Пошли вдоль перелеска. Пал Палыч изредка вытягивал шею, устремлял взгляд в ту или иную точку и, осторожно переступая, с винчестером на изготовку, уже заряженным зеленой «семеркой», целенаправленно продвигался вперед, будто и впрямь прихватывал чутьем теплый птичий запах. Но ленивый отъевшийся вальдшнеп, треща крыльями, так и не взмывал свечой из травы. Только раз на границе поля вспорхнула быстрая куропатка и иглой ушла за кусты в ольшаник. Ни Пётр Алексеевич, ни Пал Палыч даже не успели поднять стволы.
С веток деревьев падали капли, день, как и полагал Пал Палыч, стоял теплый и серый. Одинокие желтые березы в боровой чаще полыхали на фоне сумрачной зелени сосен. Иногда прыскал мелкий дождик, и тогда лес отвечал небу едва слышным звоном, будто встряхнули тонкую серебряную цепочку.
— А рано еще, — через два часа бесплодной прогулки сообщил Пал Палыч. — В октябре на высыпки надо. — И тут же, навострив ухо, добавил: — Никак гусь пошел.
В сизых небесах действительно раздалась глухая гусиная перекличка, и смутно, как контур женщины за занавеской душа, проступил в пелене растянувшийся птичий караван.

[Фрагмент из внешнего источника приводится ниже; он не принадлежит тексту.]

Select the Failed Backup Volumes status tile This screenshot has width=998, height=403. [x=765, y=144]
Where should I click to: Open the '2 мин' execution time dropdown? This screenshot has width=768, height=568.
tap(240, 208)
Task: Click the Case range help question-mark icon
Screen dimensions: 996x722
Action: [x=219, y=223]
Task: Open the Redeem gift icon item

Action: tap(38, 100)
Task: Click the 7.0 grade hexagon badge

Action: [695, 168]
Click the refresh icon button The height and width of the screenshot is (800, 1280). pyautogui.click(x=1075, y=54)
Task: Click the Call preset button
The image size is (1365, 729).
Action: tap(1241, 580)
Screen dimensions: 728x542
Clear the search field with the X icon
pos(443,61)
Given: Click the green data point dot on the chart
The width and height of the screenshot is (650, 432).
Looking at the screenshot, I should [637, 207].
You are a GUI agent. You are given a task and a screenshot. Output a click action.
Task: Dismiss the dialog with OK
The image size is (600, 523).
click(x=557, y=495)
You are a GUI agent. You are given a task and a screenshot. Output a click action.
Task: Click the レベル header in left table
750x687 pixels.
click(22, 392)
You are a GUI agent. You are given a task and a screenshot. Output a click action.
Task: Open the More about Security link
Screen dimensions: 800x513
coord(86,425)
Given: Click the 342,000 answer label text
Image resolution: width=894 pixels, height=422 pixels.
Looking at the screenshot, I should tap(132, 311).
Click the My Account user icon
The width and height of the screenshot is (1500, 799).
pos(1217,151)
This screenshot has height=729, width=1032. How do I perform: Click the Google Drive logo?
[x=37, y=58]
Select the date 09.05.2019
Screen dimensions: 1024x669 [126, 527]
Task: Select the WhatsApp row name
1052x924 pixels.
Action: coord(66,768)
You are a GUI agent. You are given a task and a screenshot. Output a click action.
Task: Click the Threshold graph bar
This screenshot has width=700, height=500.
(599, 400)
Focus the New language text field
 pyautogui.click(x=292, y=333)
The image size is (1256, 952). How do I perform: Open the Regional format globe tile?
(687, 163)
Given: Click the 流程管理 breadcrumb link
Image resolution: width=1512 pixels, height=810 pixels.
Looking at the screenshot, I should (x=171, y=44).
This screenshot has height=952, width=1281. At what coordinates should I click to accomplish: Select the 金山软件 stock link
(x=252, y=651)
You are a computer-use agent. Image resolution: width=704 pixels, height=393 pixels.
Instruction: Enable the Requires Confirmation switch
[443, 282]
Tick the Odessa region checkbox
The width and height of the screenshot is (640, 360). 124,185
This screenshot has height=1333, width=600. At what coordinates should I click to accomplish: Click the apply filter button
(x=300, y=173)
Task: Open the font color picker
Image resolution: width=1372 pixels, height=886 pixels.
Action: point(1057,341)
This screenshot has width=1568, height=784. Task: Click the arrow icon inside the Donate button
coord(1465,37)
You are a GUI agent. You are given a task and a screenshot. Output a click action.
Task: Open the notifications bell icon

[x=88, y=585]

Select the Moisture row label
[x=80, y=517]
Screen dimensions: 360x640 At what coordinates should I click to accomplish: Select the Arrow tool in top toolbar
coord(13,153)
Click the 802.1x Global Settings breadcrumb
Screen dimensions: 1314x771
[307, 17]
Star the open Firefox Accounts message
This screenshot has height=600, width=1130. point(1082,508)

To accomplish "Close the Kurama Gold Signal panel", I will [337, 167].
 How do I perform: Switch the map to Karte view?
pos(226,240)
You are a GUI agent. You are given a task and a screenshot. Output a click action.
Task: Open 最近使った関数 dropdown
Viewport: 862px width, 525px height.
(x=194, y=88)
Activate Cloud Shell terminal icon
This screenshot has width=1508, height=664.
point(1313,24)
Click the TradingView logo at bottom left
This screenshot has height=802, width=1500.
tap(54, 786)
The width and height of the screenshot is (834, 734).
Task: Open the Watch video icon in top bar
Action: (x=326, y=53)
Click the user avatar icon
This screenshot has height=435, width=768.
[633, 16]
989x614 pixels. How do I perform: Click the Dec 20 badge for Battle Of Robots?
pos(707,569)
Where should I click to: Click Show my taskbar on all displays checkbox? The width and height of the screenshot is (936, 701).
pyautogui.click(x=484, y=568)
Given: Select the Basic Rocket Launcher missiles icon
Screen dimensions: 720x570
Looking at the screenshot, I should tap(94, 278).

— Тяперь лес тихий. — Сев в машину, Пал Палыч разрядил винчестер, сунул его в кожаный рыжий чехол и положил на заднее сиденье. — Вясной ня так. Вясна, она на радость… Возьми тетярева: птица строгая, а на току всех до одного перябить можно — вясенний дух пьянит, об всем забывают. Но так ня надо. Без птицы лес — сирота. Только послушать, когда загомонят: сила-то какая! А на водополье? На Михалкинском или Сялецком? Гуси гогочут, лебяди кличут, кулик с чибисом пишшат, свистят на все голоса. Люблю. Уедешь с озера, а после весь день в ушах кряк утиный стоит.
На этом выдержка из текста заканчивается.